**Set problem:**
Render the lines of the material below, starting at the line containing "You are a computer-use agent. The" and ending at the line containing "Action: 163,260", as a Markdown table with the columns Row and Text. Number each line in Row, put the line itself in Text, and leave out blank lines.

**Input records:**
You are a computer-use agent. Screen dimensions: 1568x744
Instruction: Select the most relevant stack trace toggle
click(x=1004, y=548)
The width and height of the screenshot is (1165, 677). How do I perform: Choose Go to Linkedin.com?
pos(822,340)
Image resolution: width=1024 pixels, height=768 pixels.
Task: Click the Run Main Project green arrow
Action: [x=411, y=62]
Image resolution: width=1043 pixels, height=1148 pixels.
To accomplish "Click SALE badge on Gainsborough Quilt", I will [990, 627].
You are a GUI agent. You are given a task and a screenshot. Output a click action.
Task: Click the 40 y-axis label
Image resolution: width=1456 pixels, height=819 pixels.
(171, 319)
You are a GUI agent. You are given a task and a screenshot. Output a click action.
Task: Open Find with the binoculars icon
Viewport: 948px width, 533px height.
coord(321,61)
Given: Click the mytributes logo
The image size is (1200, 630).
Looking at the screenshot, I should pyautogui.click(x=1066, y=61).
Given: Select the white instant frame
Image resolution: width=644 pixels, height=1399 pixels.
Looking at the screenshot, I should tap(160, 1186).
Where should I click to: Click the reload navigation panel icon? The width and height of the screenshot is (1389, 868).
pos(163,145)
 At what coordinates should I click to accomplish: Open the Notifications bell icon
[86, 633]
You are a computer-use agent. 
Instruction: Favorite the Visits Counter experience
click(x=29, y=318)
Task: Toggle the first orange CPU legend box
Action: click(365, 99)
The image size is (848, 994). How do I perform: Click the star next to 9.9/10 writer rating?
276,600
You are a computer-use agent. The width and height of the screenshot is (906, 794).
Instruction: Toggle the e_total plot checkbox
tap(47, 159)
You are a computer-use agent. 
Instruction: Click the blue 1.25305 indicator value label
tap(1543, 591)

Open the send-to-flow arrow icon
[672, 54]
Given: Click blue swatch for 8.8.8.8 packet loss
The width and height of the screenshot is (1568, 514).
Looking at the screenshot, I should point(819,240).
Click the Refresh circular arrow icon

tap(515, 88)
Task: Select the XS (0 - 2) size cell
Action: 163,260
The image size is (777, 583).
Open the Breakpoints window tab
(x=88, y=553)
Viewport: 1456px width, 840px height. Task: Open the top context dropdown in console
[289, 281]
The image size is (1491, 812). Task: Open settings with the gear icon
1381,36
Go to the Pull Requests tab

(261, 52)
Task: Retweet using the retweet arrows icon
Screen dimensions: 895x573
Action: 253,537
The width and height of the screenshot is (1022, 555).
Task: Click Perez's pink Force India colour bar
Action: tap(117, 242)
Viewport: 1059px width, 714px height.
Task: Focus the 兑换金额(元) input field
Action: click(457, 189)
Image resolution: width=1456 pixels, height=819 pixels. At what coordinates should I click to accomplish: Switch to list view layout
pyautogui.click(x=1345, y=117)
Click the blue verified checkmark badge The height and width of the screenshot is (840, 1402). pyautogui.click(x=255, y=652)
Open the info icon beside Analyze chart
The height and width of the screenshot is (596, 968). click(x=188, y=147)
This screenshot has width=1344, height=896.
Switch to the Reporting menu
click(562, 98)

**Written reply:**
| Row | Text |
|---|---|
| 1 | You are a computer-use agent. The width and height of the screenshot is (906, 794). |
| 2 | Instruction: Toggle the e_total plot checkbox |
| 3 | tap(47, 159) |
| 4 | You are a computer-use agent.  |
| 5 | Instruction: Click the blue 1.25305 indicator value label |
| 6 | tap(1543, 591) |
| 7 | Open the send-to-flow arrow icon |
| 8 | [672, 54] |
| 9 | Given: Click blue swatch for 8.8.8.8 packet loss |
| 10 | The width and height of the screenshot is (1568, 514). |
| 11 | Looking at the screenshot, I should point(819,240). |
| 12 | Click the Refresh circular arrow icon |
| 13 | tap(515, 88) |
| 14 | Task: Select the XS (0 - 2) size cell |
| 15 | Action: 163,260 |